**Work instruction**. Report how many lines in the records that follow have the word "leuke" in them, giving the number and nothing more.

Collection entries:
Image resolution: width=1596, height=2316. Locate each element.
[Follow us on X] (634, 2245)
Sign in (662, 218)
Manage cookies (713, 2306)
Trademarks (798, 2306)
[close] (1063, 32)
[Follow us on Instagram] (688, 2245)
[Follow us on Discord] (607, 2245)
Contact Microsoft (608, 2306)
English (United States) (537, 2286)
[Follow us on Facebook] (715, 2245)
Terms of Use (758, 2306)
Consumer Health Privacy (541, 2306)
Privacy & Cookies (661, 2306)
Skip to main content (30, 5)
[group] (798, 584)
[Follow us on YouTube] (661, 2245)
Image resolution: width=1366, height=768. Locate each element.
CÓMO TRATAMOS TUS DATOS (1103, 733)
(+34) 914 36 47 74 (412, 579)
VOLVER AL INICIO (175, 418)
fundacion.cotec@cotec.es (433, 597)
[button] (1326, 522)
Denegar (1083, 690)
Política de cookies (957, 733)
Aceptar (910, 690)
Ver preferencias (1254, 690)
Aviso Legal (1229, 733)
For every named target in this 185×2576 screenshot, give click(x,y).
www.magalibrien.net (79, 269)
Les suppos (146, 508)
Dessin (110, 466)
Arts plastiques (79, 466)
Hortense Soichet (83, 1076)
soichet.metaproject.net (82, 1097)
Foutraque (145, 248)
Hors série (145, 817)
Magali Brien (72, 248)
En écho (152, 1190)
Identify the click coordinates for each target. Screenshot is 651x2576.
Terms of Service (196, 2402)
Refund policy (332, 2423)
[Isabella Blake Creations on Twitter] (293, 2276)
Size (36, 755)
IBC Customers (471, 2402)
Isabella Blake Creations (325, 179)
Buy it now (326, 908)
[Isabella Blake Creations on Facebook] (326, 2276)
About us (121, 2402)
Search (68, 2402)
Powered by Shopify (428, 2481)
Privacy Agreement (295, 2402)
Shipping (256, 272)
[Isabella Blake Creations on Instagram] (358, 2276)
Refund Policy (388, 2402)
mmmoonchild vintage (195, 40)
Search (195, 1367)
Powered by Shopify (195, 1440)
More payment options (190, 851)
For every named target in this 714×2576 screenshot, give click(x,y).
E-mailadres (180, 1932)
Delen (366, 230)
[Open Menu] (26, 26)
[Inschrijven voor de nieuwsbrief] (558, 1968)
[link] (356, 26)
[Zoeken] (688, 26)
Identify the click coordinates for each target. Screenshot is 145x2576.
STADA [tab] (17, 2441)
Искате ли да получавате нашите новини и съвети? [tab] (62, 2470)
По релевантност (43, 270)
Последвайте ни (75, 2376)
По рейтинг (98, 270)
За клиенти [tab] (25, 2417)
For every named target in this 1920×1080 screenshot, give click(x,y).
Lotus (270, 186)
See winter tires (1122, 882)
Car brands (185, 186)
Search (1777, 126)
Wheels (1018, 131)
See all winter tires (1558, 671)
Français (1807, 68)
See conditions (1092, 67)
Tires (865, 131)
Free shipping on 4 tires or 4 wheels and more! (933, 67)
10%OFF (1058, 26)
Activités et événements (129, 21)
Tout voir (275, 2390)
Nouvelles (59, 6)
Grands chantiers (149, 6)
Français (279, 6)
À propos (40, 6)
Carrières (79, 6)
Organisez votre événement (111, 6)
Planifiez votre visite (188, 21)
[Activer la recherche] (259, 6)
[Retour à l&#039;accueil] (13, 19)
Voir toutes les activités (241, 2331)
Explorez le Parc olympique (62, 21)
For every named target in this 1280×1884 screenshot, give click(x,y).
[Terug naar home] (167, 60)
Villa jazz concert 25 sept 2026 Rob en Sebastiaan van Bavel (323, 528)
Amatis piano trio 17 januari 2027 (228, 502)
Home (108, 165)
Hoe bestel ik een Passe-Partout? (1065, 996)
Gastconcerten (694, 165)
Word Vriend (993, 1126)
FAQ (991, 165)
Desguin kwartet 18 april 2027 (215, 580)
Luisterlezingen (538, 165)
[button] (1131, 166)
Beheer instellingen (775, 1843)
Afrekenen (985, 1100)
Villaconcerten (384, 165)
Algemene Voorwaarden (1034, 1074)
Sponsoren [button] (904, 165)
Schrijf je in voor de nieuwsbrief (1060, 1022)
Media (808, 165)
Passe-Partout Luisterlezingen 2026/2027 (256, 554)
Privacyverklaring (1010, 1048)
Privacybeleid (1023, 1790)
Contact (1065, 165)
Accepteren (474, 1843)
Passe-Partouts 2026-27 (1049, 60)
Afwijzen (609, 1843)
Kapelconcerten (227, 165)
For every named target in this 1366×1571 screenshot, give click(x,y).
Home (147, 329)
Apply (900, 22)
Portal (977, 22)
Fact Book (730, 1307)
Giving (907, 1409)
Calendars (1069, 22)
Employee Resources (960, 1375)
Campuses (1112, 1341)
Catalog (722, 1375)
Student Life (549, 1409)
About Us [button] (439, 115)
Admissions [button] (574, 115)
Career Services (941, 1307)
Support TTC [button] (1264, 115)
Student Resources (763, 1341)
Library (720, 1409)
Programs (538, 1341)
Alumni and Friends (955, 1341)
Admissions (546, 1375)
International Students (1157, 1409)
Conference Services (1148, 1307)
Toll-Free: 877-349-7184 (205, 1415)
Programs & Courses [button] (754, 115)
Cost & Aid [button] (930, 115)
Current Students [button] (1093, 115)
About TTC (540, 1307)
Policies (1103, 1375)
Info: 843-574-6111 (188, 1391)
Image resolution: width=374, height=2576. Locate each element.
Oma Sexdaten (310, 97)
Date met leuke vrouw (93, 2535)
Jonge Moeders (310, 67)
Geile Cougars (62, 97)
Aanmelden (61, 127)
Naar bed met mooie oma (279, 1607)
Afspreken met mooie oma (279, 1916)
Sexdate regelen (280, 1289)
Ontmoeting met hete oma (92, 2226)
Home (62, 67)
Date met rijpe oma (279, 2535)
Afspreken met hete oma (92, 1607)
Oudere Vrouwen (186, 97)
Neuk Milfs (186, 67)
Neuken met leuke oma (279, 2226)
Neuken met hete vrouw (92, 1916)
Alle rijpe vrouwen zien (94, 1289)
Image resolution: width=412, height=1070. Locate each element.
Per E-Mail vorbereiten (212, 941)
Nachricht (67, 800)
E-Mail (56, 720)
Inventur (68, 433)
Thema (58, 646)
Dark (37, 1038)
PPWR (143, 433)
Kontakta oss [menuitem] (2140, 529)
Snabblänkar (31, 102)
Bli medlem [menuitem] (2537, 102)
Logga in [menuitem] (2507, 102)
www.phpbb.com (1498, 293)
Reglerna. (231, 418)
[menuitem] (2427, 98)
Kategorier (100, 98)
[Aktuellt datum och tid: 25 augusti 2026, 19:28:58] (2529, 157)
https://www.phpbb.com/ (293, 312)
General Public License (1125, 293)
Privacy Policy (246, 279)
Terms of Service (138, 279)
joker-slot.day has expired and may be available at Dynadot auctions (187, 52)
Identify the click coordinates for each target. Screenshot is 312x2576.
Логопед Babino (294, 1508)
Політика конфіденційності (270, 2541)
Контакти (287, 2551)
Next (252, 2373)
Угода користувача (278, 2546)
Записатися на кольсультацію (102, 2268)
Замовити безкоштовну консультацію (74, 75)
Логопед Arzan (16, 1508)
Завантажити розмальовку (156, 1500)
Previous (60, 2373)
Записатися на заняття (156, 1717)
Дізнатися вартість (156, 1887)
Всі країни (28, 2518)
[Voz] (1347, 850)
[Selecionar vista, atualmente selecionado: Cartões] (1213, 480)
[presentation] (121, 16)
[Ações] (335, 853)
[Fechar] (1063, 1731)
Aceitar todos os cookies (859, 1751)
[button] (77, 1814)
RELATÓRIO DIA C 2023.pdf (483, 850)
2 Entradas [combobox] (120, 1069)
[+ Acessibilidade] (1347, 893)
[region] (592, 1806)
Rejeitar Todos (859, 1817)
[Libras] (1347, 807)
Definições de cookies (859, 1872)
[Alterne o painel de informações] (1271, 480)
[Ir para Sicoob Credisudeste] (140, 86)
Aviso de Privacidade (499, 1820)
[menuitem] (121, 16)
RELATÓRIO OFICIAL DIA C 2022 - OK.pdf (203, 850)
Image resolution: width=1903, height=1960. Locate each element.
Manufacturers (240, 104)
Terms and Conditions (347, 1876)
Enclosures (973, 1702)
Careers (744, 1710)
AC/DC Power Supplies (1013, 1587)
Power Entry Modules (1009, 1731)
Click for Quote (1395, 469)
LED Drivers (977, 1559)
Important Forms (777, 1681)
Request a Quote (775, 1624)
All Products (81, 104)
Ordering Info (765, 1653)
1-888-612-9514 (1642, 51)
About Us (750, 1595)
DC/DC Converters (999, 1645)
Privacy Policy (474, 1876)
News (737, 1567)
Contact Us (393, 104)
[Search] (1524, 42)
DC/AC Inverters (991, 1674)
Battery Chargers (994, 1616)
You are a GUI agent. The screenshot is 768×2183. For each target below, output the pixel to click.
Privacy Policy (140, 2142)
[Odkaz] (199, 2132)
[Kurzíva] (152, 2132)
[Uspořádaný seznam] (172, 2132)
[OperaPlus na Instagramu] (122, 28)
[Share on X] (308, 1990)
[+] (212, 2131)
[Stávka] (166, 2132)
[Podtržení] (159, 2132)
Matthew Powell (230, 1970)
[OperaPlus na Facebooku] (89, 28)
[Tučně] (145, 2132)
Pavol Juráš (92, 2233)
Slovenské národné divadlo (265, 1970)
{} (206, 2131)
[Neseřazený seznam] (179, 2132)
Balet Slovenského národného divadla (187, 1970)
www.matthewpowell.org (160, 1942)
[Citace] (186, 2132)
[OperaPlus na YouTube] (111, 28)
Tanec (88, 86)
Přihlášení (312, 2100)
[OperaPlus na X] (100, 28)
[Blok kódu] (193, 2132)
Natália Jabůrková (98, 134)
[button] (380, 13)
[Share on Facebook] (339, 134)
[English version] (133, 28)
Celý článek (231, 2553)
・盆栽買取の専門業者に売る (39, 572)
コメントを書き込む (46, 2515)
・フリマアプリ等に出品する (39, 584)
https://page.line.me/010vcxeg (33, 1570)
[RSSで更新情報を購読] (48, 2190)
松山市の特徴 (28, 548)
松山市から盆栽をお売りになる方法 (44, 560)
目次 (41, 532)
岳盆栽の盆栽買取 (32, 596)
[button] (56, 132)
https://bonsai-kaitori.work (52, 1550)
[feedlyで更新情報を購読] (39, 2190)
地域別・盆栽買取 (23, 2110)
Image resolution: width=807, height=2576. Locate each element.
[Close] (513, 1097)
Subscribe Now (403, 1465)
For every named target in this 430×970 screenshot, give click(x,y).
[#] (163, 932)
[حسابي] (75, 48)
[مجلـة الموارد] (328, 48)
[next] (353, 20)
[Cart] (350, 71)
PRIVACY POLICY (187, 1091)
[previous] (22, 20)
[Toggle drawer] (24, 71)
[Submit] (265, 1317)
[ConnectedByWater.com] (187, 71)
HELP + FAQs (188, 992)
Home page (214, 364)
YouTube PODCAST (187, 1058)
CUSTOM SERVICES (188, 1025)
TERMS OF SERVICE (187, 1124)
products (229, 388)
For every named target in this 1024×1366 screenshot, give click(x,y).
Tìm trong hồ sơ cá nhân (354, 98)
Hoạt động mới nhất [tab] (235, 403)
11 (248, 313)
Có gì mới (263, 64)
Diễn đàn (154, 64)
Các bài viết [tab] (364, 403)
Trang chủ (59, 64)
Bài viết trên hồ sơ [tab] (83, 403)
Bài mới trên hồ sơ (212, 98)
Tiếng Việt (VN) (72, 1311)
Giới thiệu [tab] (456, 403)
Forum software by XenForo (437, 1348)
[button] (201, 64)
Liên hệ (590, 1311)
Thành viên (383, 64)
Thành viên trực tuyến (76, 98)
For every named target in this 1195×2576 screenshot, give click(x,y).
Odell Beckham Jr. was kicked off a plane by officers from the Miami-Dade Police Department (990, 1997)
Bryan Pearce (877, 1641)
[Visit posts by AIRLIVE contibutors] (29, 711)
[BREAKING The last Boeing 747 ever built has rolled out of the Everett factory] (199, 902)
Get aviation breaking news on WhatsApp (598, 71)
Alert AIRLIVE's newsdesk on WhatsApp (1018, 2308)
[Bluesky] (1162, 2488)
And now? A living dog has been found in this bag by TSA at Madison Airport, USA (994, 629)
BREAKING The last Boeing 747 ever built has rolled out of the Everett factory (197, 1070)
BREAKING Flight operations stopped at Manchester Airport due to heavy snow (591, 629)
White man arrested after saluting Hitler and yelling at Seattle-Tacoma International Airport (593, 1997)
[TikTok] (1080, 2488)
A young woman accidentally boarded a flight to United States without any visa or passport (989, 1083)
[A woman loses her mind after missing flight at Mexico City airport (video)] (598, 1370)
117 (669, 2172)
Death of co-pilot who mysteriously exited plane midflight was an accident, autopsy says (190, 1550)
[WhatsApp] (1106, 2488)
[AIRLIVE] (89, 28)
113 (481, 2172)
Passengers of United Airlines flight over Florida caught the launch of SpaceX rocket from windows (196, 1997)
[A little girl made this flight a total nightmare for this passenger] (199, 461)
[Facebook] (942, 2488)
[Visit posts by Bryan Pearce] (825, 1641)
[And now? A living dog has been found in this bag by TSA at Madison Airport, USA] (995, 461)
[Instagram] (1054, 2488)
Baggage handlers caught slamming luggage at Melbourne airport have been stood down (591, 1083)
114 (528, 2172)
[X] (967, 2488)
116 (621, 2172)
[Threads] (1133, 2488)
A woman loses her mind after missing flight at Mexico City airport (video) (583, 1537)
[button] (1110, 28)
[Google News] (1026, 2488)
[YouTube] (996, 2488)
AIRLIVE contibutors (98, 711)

**Reply to the exercise**. 2